European leader Smith finished seventh in the women’s 1500m after being caught out tactically in a very slow race.

Starting out comfortably at the back of the pack which had gone through 800m in 2:31.51, she moved through into a better position with two laps to go but was boxed in when it mattered.

“It was so slow,” said Smith who clocked 4:23.53. “I was happy to sit at the back early on to stay out of trouble, but even when I moved up the field I could feel them crowding round me; when they kicked with 300m to go I just couldn’t get through, I had a tactical nightmare.”

The 4 x 100m relay quartet of Annabelle Lewis (coach: Stephen Wymark), Emily Diamond (coach: Jared Deacon), Torema Thompson (coach: Frank Adams) and Asha Philip (coach: Mike McFarlane) qualified for the final as second fastest from their heat in 44.42 but they were unable to replicate that in the final when finishing fourth in 44.34

“We’re disappointed as a team, but I’m only slightly disappointed,” said former World Youth 100m champion Philip, who was pleased just to be back in Championship action after a serious knee injury. “We should have got a medal but it’s experience and it’s made me realise just how much I want this.”

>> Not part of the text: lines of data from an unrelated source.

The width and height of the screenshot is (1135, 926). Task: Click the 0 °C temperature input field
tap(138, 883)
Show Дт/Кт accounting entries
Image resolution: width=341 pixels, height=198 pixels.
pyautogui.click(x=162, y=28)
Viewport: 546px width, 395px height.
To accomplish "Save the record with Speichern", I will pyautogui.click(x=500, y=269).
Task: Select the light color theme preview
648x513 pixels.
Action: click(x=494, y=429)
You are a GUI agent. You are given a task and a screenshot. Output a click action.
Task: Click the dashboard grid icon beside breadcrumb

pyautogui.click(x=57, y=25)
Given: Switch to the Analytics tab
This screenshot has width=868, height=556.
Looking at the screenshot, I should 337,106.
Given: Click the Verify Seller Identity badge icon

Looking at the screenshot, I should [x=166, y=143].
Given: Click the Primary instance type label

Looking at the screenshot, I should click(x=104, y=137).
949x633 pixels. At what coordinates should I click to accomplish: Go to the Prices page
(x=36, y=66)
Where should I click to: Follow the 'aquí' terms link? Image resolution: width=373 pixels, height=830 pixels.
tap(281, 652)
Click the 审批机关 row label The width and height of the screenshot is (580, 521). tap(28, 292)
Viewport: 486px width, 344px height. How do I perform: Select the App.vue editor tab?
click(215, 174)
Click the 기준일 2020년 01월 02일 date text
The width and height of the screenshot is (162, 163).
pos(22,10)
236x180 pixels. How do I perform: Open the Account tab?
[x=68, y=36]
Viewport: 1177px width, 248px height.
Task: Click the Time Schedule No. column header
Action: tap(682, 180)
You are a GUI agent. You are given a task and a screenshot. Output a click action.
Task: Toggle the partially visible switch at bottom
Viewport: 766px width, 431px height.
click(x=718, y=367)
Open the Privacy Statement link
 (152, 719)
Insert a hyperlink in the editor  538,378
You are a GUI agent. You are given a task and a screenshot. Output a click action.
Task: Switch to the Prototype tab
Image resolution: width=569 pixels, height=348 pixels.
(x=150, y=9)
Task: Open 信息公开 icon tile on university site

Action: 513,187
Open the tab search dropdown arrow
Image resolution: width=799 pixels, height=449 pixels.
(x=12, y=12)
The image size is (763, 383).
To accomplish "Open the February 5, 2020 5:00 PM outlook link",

John Herbert, Aviva GB & NI Team Leader, was delighted to be part of such a successful team: “It’s been a brilliant week all around,” he said. “Right from the start I wanted everyone to buy into the word ‘team’ and we’ve absolutely done that.

“As a staff team we were here to support a really talented group of athletes and we had great respect for one another, while the athletes have been one of the nicest groups I’ve come across.

“Right from the start we all connected and everyone knew that they were here to raise their game and perform, and there’s no doubt they did that with six gold medals, five silver and eight bronze. We’ve broken our previous medal record and for me as Team Leader it’s been a privilege and an honour to head up a team that’s achieved that.”